It is one of the so-called “golden rules of property”; the driver behind the price increase of any property is land value.
Mark Twain famously summed this up when he wrote that land is the best investment because “they are not making any more of it”.
That seems straightforward enough, but does this golden rule work when it comes to investing in apartments?
What is land content value?
According to this theory, the capital growth driver of an apartment is driven by the value of the land embedded in its price.
The mechanics of this approach are simple: if a complex of 20 units sits on land worth $4 million, each apartment has $200,000 worth of land value and if a unit sells for $450,000, its “land content value” is 44%.
Many property advisers will tell you to aim for an apartment with content value of at least 40%.
If you are an owner of a unit in areas like Brisbane’s Southbank or Docklands in Melbourne, this theory may come as a bit of a shock.
It is quite common for these owners to be told via council or bank valuations that their land content value is as low as 5%-15%.
Does that mean these properties will only experience low growth? Well no, not necessarily.
It’s about market demand …
If high land content theory was an iron law of real estate, then many apartments in New York, Paris or even Sydney’s Potts Point for that matter would have proven to be a terrible investment.
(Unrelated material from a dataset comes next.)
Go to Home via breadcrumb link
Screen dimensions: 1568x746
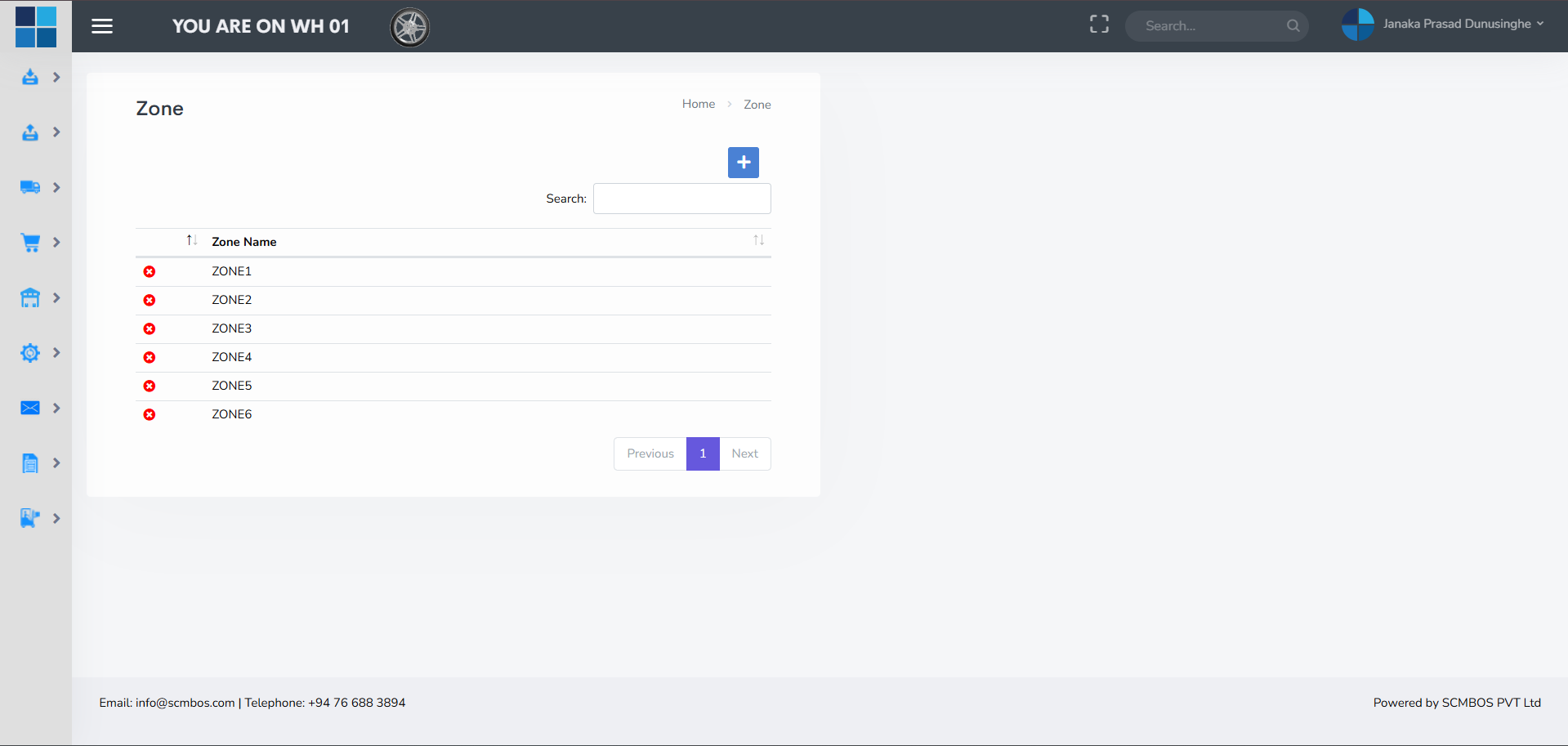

Yet in many of the world’s most expensive cities, high-density units with low notional and values are the norm.
The reason units in some of these areas have had above average growth comes back to that other real estate rule: the mechanics of supply and demand.
If a market in a high-density location, like Monaco or central Sydney, has 4,000 apartments for sale and 6,000 interested buyers, the price of units will rise even if the notional land content value of these units is low.
In these markets, it’s the competition between buyers for “available space” which better explains what is really going on.
… and market supply
What happens when we reverse the equation: more units for sale than interested buyers – will values will stagnate or fall?
The short answer is that they can. We’ve seen some instances of this play out over the past 20 years in cities where there has been a big increase in high rise living. When the numbers of apartments for sale outpaces the numbers of buyers, prices
have stalled or fallen.
The problem here is not the low notional land value of units; it’s usually a case of development running ahead of demand. When you look at some of these precincts years after that over-development phase has ended, in many cases the sale prices of units is growing again.
Where it holds true
In suburbs surrounding most of our capital cities, detached houses are the dominant property type with just with a sprinkling of apartment complexes. In these markets, land content theory is a good guideline.
But in areas increasingly dominated by high and medium-density living, land content theory is not that helpful.
In these areas it is the “competition for available space” which is a much better guide.